= Assignment =
Your answer must be a word-for-word copy of the data.

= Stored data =
Start of Block

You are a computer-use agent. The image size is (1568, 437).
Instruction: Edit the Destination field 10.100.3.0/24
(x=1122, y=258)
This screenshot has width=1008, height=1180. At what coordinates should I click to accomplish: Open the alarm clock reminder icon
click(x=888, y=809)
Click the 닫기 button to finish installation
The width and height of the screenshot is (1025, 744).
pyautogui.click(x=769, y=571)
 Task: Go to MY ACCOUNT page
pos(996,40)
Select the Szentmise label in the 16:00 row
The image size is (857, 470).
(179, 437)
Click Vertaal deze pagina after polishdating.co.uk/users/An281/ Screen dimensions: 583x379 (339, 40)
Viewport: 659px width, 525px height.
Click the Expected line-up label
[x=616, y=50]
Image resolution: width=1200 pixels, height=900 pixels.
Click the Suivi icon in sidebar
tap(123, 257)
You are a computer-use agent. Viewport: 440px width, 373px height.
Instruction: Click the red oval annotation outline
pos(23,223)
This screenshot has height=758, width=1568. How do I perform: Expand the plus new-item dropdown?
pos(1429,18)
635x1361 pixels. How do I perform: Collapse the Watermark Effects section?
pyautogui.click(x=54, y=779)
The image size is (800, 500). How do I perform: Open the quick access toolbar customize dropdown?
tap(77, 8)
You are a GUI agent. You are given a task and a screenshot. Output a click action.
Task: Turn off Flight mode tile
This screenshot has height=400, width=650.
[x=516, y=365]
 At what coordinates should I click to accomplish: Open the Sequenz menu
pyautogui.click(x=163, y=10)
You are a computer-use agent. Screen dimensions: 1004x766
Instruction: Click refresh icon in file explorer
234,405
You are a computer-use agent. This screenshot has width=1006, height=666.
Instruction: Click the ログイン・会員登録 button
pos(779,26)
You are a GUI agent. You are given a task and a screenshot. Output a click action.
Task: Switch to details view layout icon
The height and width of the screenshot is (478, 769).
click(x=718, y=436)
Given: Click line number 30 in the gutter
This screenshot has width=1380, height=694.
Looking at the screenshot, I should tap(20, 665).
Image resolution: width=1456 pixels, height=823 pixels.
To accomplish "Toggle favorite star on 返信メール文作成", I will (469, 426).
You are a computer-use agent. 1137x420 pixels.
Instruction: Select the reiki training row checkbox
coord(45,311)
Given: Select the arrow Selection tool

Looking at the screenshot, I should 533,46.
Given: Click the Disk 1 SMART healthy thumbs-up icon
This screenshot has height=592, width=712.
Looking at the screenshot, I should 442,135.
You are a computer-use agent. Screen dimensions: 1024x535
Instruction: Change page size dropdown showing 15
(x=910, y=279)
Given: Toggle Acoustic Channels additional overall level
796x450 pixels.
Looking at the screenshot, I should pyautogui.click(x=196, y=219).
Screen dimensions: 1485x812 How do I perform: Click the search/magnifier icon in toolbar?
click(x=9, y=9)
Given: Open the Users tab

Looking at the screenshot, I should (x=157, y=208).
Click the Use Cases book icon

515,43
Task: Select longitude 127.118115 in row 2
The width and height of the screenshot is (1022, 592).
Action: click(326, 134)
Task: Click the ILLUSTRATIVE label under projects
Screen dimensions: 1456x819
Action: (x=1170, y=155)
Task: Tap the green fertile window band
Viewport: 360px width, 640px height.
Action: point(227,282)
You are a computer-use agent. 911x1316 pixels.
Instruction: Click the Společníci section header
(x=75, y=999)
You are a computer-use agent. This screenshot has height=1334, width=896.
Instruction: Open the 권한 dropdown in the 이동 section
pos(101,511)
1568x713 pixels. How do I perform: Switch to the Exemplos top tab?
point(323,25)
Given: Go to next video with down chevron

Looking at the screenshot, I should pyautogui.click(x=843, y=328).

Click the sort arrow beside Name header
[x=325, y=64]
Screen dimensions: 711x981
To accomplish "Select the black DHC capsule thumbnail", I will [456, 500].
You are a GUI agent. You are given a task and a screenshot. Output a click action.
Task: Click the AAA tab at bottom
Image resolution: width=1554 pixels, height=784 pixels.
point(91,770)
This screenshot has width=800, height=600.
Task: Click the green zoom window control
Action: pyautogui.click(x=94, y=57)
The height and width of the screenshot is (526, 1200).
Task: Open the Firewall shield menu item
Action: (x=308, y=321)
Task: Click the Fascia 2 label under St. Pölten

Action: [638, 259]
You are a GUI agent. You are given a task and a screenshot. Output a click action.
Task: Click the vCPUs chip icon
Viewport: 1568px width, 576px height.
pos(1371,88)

End of Block

= Expected answer =
You are a computer-use agent. The image size is (1568, 437).
Instruction: Edit the Destination field 10.100.3.0/24
(x=1122, y=258)
This screenshot has width=1008, height=1180. At what coordinates should I click to accomplish: Open the alarm clock reminder icon
click(x=888, y=809)
Click the 닫기 button to finish installation
The width and height of the screenshot is (1025, 744).
pyautogui.click(x=769, y=571)
 Task: Go to MY ACCOUNT page
pos(996,40)
Select the Szentmise label in the 16:00 row
The image size is (857, 470).
(179, 437)
Click Vertaal deze pagina after polishdating.co.uk/users/An281/ Screen dimensions: 583x379 (339, 40)
Viewport: 659px width, 525px height.
Click the Expected line-up label
[x=616, y=50]
Image resolution: width=1200 pixels, height=900 pixels.
Click the Suivi icon in sidebar
tap(123, 257)
You are a computer-use agent. Viewport: 440px width, 373px height.
Instruction: Click the red oval annotation outline
pos(23,223)
This screenshot has height=758, width=1568. How do I perform: Expand the plus new-item dropdown?
pos(1429,18)
635x1361 pixels. How do I perform: Collapse the Watermark Effects section?
pyautogui.click(x=54, y=779)
The image size is (800, 500). How do I perform: Open the quick access toolbar customize dropdown?
tap(77, 8)
You are a GUI agent. You are given a task and a screenshot. Output a click action.
Task: Turn off Flight mode tile
This screenshot has height=400, width=650.
[x=516, y=365]
 At what coordinates should I click to accomplish: Open the Sequenz menu
pyautogui.click(x=163, y=10)
You are a computer-use agent. Screen dimensions: 1004x766
Instruction: Click refresh icon in file explorer
234,405
You are a computer-use agent. This screenshot has width=1006, height=666.
Instruction: Click the ログイン・会員登録 button
pos(779,26)
You are a GUI agent. You are given a task and a screenshot. Output a click action.
Task: Switch to details view layout icon
The height and width of the screenshot is (478, 769).
click(x=718, y=436)
Given: Click line number 30 in the gutter
This screenshot has width=1380, height=694.
Looking at the screenshot, I should tap(20, 665).
Image resolution: width=1456 pixels, height=823 pixels.
To accomplish "Toggle favorite star on 返信メール文作成", I will (469, 426).
You are a computer-use agent. 1137x420 pixels.
Instruction: Select the reiki training row checkbox
coord(45,311)
Given: Select the arrow Selection tool

Looking at the screenshot, I should 533,46.
Given: Click the Disk 1 SMART healthy thumbs-up icon
This screenshot has height=592, width=712.
Looking at the screenshot, I should 442,135.
You are a computer-use agent. Screen dimensions: 1024x535
Instruction: Change page size dropdown showing 15
(x=910, y=279)
Given: Toggle Acoustic Channels additional overall level
796x450 pixels.
Looking at the screenshot, I should pyautogui.click(x=196, y=219).
Screen dimensions: 1485x812 How do I perform: Click the search/magnifier icon in toolbar?
click(x=9, y=9)
Given: Open the Users tab

Looking at the screenshot, I should (x=157, y=208).
Click the Use Cases book icon

515,43
Task: Select longitude 127.118115 in row 2
The width and height of the screenshot is (1022, 592).
Action: click(326, 134)
Task: Click the ILLUSTRATIVE label under projects
Screen dimensions: 1456x819
Action: (x=1170, y=155)
Task: Tap the green fertile window band
Viewport: 360px width, 640px height.
Action: point(227,282)
You are a computer-use agent. 911x1316 pixels.
Instruction: Click the Společníci section header
(x=75, y=999)
You are a computer-use agent. This screenshot has height=1334, width=896.
Instruction: Open the 권한 dropdown in the 이동 section
pos(101,511)
1568x713 pixels. How do I perform: Switch to the Exemplos top tab?
point(323,25)
Given: Go to next video with down chevron

Looking at the screenshot, I should pyautogui.click(x=843, y=328).

Click the sort arrow beside Name header
[x=325, y=64]
Screen dimensions: 711x981
To accomplish "Select the black DHC capsule thumbnail", I will [456, 500].
You are a GUI agent. You are given a task and a screenshot. Output a click action.
Task: Click the AAA tab at bottom
Image resolution: width=1554 pixels, height=784 pixels.
point(91,770)
This screenshot has width=800, height=600.
Task: Click the green zoom window control
Action: pyautogui.click(x=94, y=57)
The height and width of the screenshot is (526, 1200).
Task: Open the Firewall shield menu item
Action: (x=308, y=321)
Task: Click the Fascia 2 label under St. Pölten

Action: [638, 259]
You are a GUI agent. You are given a task and a screenshot. Output a click action.
Task: Click the vCPUs chip icon
Viewport: 1568px width, 576px height.
pos(1371,88)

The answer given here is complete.